Wind energy is the next best thing to fossil fuels, and as long as there’s food and men (and a combination of men who hog food) on the planet, there will be farts (well what i mean here is public farting).

Breaking wind is an essential fart of human nature. The fart of the matter is, no one can hold it any longer than 2 hours. This is scientifically proven at the Mirror-Cracked labs.

But then there are certain etiquettes when it comes to unleashing our wind upon the unsuspecting public, and not many men adhere to it.

Well, I think am wrong - no man has ever adhered to it, and no man ever will!!!

So here is my helping hand to all the men with a guide which can help themselves aware of what needs to be done, when they cannot hold it any longer.

Here are few tips on how to behave while farting:

  • If you’re alone, then let it out loudly, smile and say, “Wow, what a fart!”
  • If in a meeting with 4 or more people and you very quietly let loose, then slowly start pushing your chair away from the person sitting next to you and give him/her a dirty look. Others will follow suit. This technique is called Farting The Blame.
  • If you’re standing in a crowded bus, then make sure that you start pushing your way through the crowd slowly but steadily, moving towards the door, while farting quietly, so that the stink is distributed evenly throughout the length of the bus. (Not applicable outside India)
  • If you’re with a girlfriend and you realize that you have to break wind, then play some music and tell your partner that you’ll dance for her. Unleash the wind energy quietly while dancing. She will never know. It’s easier for smokers - they can just light up to kill the stink.
  • If you’re with someone who’s irritating you and you just want them to go away, then do the sonic-boom.

I sincerely hope this small but comprehensive guide helps people in di-stress.

Incase you need any formal demo, please get in touch with my dad!!

Thursday, June 10, 2010

Doing the right thing..

I like choices.

I bet we all do. But somehow we seem to take pride in our ability to deny ourselves things.

I am not getting into the monogamous institute of marriage ( it need not be, depending on where or into what you are born or even what you choose to be).
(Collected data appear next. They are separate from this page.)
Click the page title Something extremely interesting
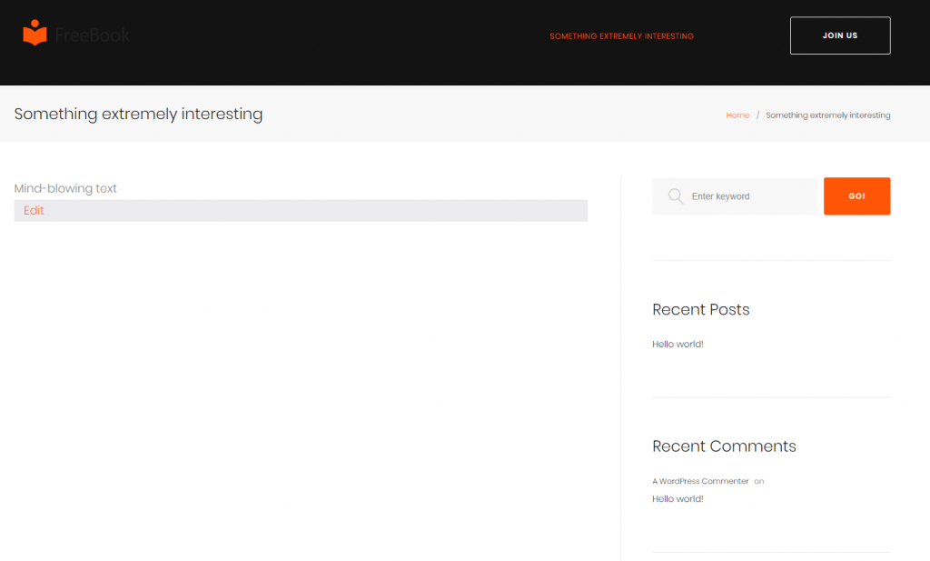 coord(138,114)
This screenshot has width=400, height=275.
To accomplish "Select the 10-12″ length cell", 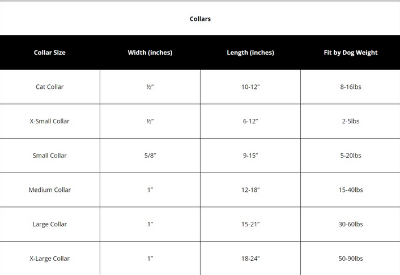I will click(250, 87).
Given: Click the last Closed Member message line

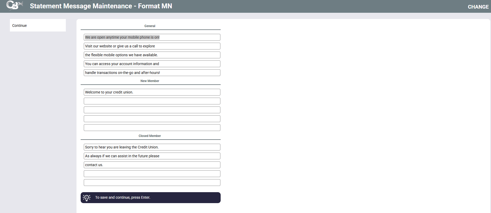Looking at the screenshot, I should pos(152,183).
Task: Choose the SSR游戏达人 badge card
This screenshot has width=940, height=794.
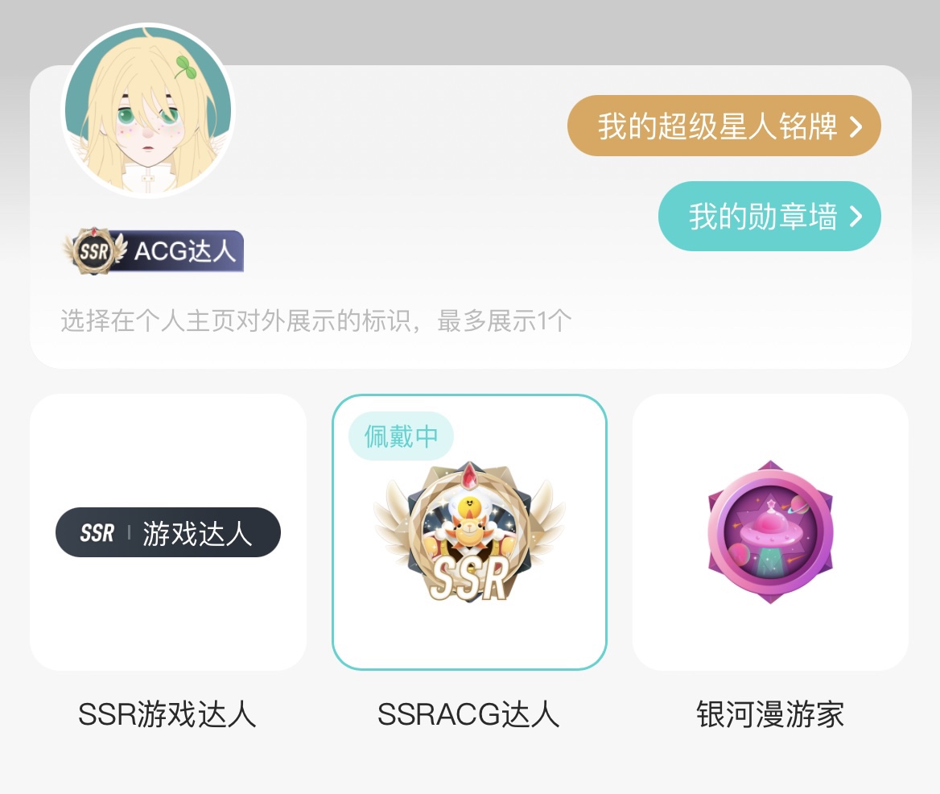Action: (168, 532)
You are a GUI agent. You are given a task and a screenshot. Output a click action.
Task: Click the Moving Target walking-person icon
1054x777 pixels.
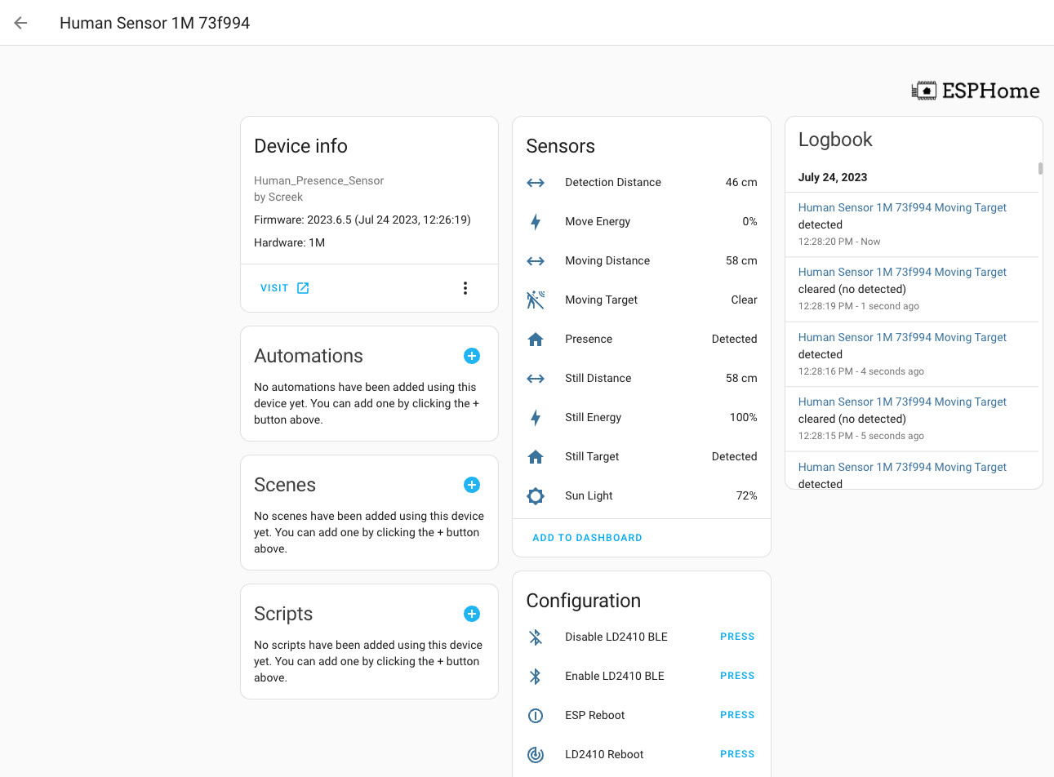[x=536, y=300]
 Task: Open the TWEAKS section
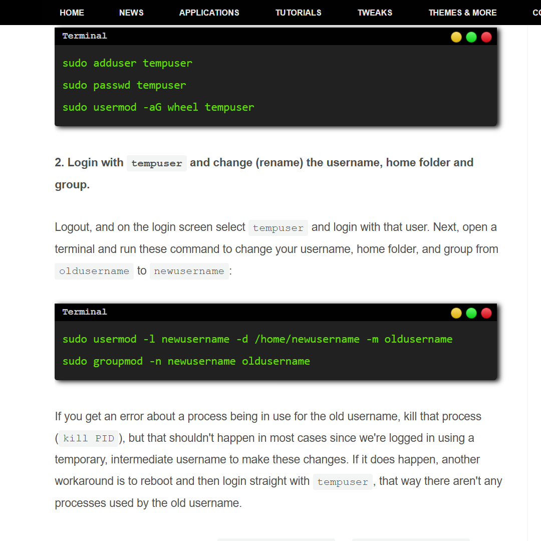pos(375,13)

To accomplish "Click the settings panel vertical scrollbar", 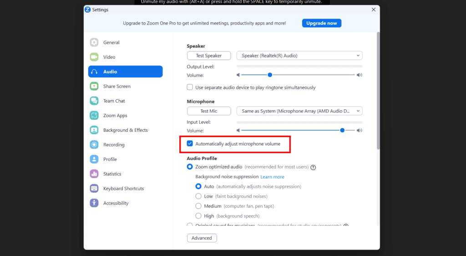I will (x=378, y=91).
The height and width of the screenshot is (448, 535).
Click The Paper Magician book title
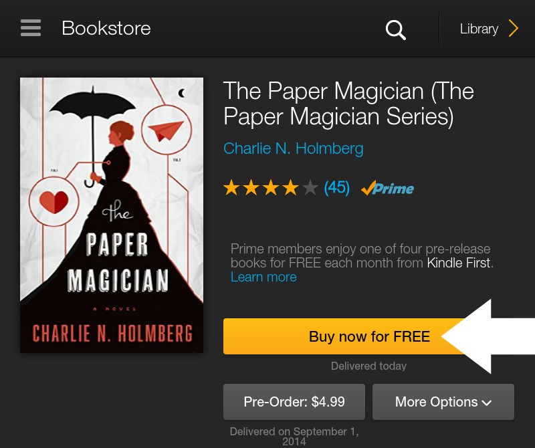348,104
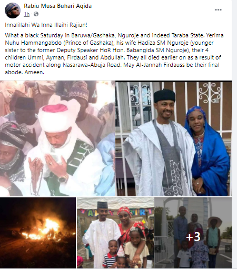The height and width of the screenshot is (270, 237).
Task: Click the faint right arrow on last photo
Action: coord(228,248)
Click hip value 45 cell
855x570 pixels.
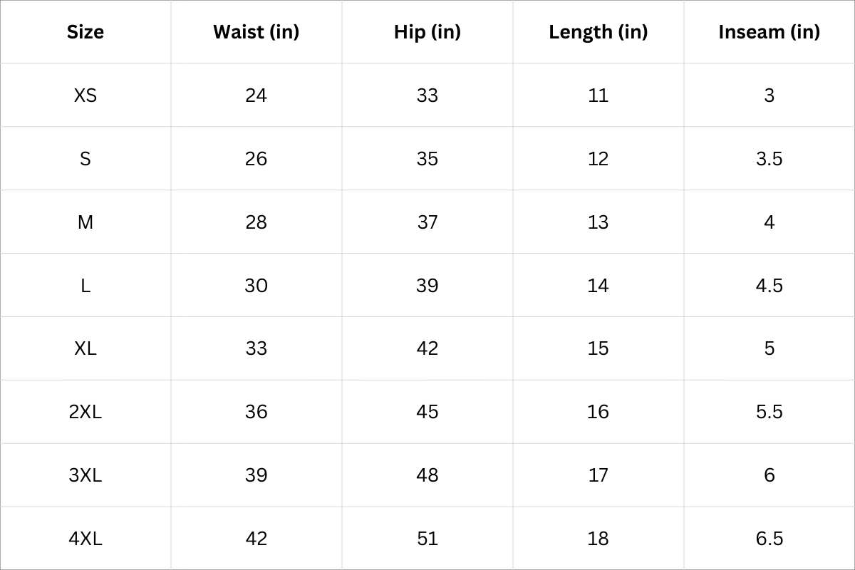427,412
I know you would love to get my foot in the mouth and make me sleep on the couch for the rest of my life but I will refrain.
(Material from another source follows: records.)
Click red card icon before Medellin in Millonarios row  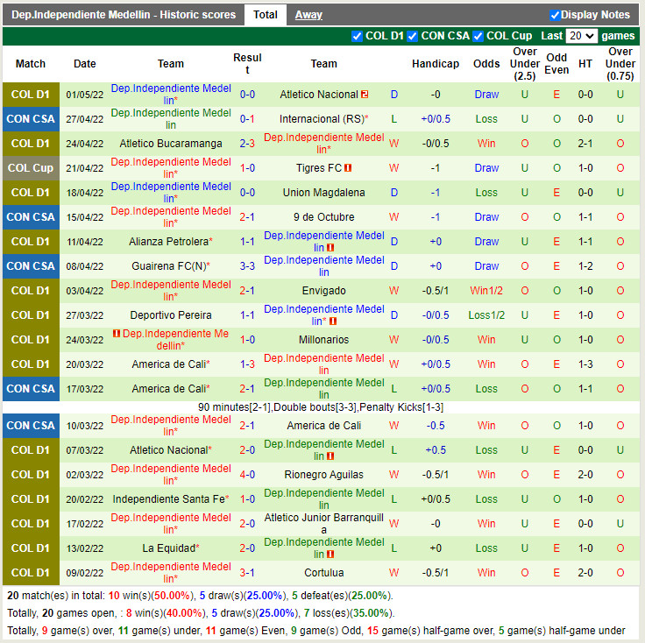[116, 334]
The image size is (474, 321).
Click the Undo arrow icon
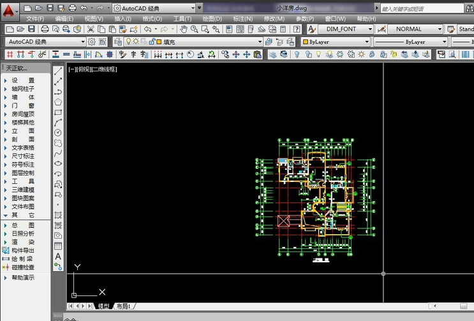pyautogui.click(x=147, y=29)

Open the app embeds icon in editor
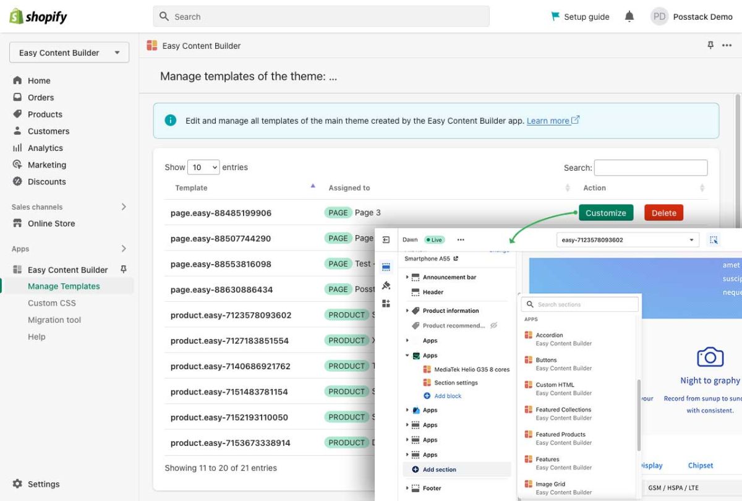pos(386,303)
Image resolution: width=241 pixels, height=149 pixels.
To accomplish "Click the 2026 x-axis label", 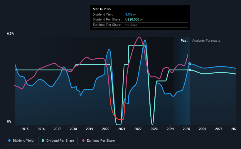I will point(203,129).

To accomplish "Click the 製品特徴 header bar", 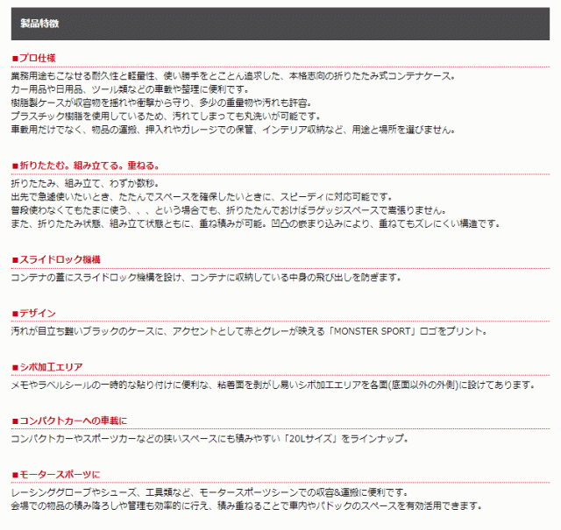I will (x=281, y=24).
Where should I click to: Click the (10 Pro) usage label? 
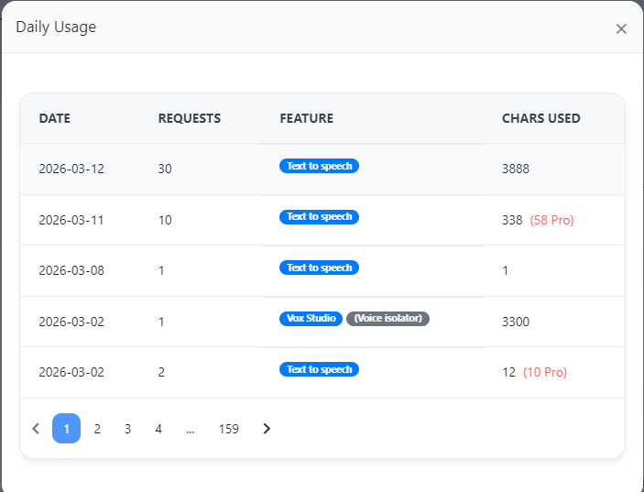[545, 372]
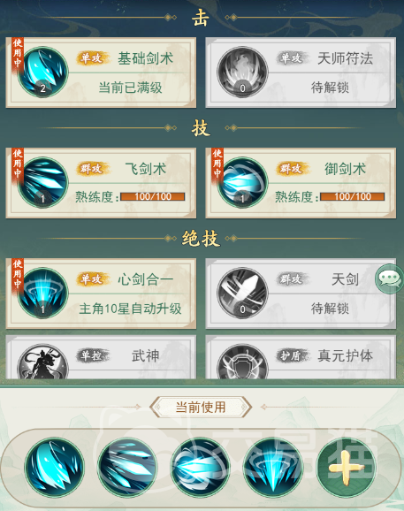Toggle the 使用中 ribbon on 御剑术 card
This screenshot has width=404, height=511.
(x=217, y=164)
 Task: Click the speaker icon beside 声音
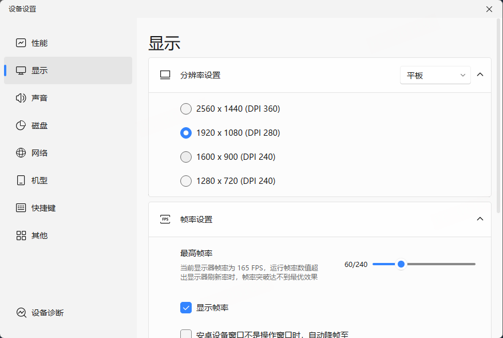tap(21, 97)
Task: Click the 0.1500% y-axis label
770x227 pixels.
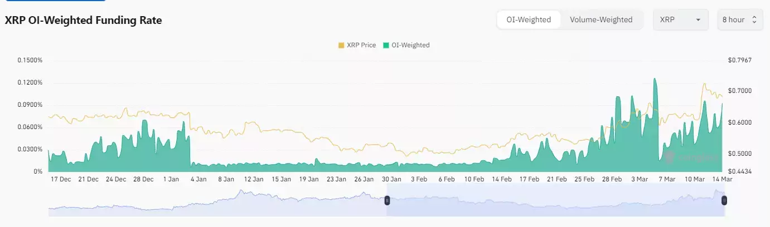Action: 30,60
Take for example food. I do not understand vegetarians. Why would anyone choose to be a vegetarian? I don't know. Our dental structure clearly shows that nature never intended us to be that way. We were meant to eat what we get.

We were never meant to be choosy but in some weird quirk of evolution, cockroaches lost the battle to supremacy and the mantel of Lord of all that he surveys fell upon us and then some prehistoric monkey developed a taste for vegetables.

I don't get it. I like those guys who one day gave up meat because they decided on humanitarian grounds not to be part of taking life... but lets face it; Fried chicken is far more tasty than your soul.

What I do have a problem with Vegetarians is something I was discussing with a couple of vegetarian friends of mine. They haven't really helped in the ecological balance of earth, which they could have if they had enlarged their menu. You see, it’s my earnest belief that we tend to conserve what we think is important to us.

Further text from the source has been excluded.